Filed Under: Buildings, Prominent People Tagged With: American Factors, Henry A Walker, Hawaii, Big 5, Hackfeld, Nuuanu, Amfac, Liberty House

April 19, 2016 by Peter T Young Leave a Comment

Missionary, Educator … Former Slave

“Here begins the history of things known only to those who have bid the American shores a long adieu….” (Betsey Stockton)

The Second Company destined for the Sandwich Island Mission assembled at New Haven for the purpose of taking passage in the ship Thames, captain Closby, which was to sail on the 19th (November 1822.) (Congregational Magazine)

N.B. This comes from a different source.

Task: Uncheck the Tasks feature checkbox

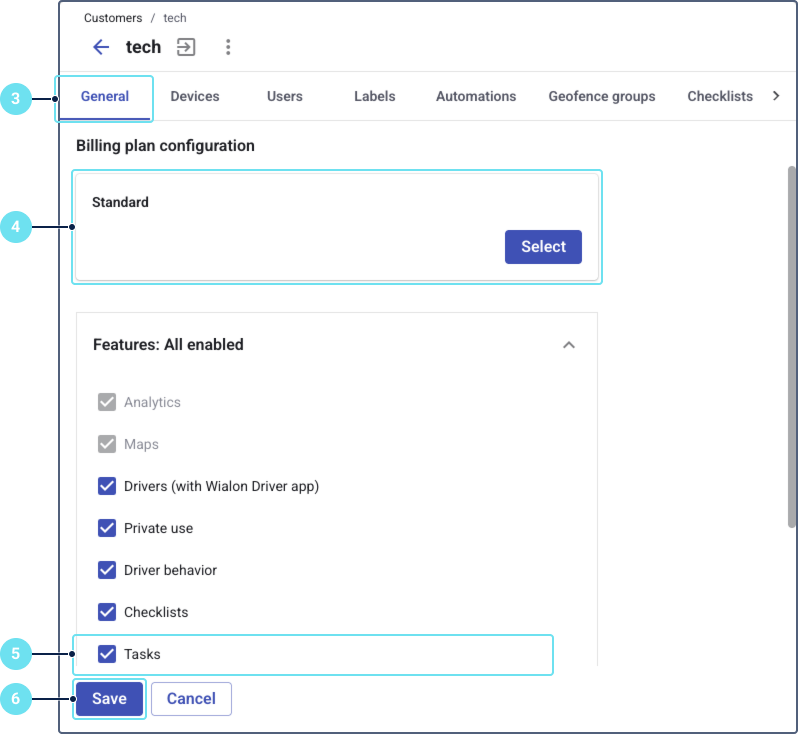Action: pos(107,654)
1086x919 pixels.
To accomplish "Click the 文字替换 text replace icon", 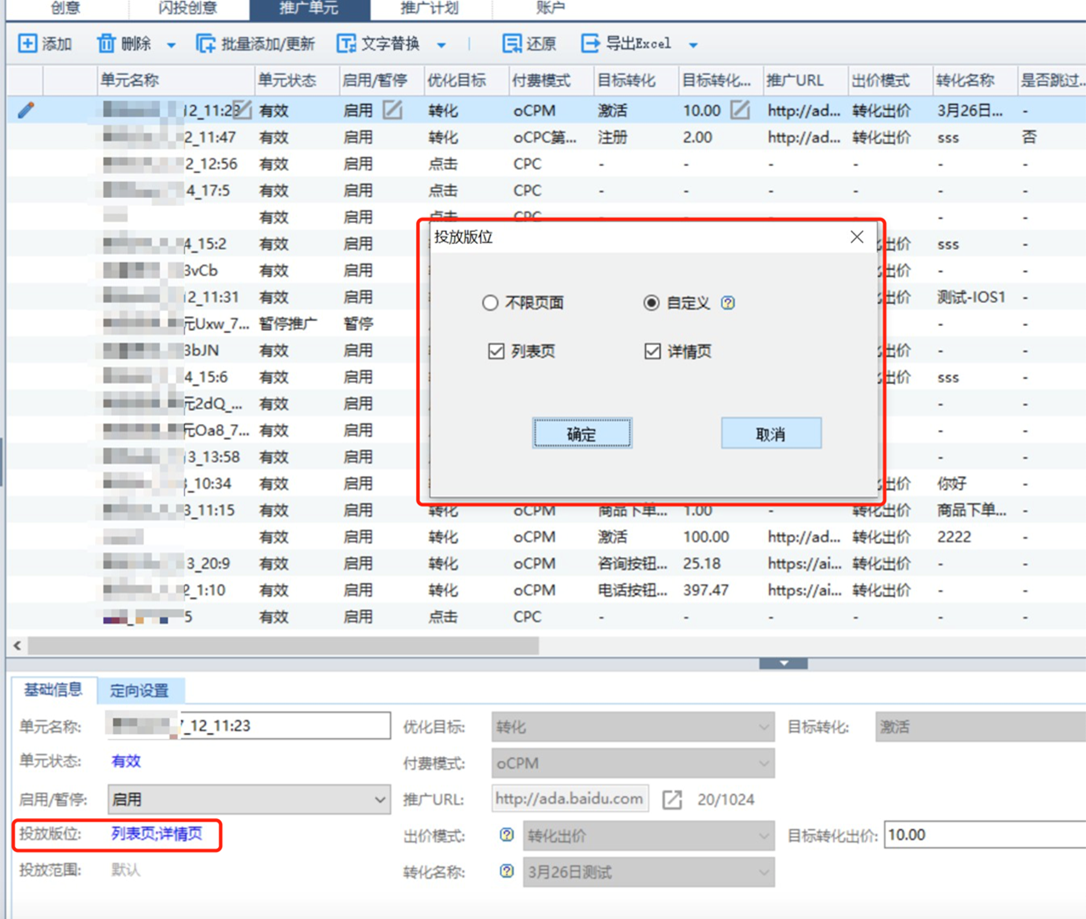I will coord(346,44).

Among them was Betsey Stockton, “a colored young woman brought up in the family of the Rev. Ashbel Green, having been received with the Rev. Charles S Stewart & his wife, as a missionary to the Sandwich islands by the American Board of Commissioners for Foreign Missions (ABCFM.)”

Betsey Stockton was born into slavery in Princeton, New Jersey in 1798. She belonged to Robert Stockton, a local attorney. She was presented as a gift to Stockton’s daughter and son-in-law, the Rev. Ashbel Green, then President of Princeton College (later Princeton University.)

She was given books and was allowed to attend evening classes at Princeton Theological Seminary and was later freed. (Kealoha)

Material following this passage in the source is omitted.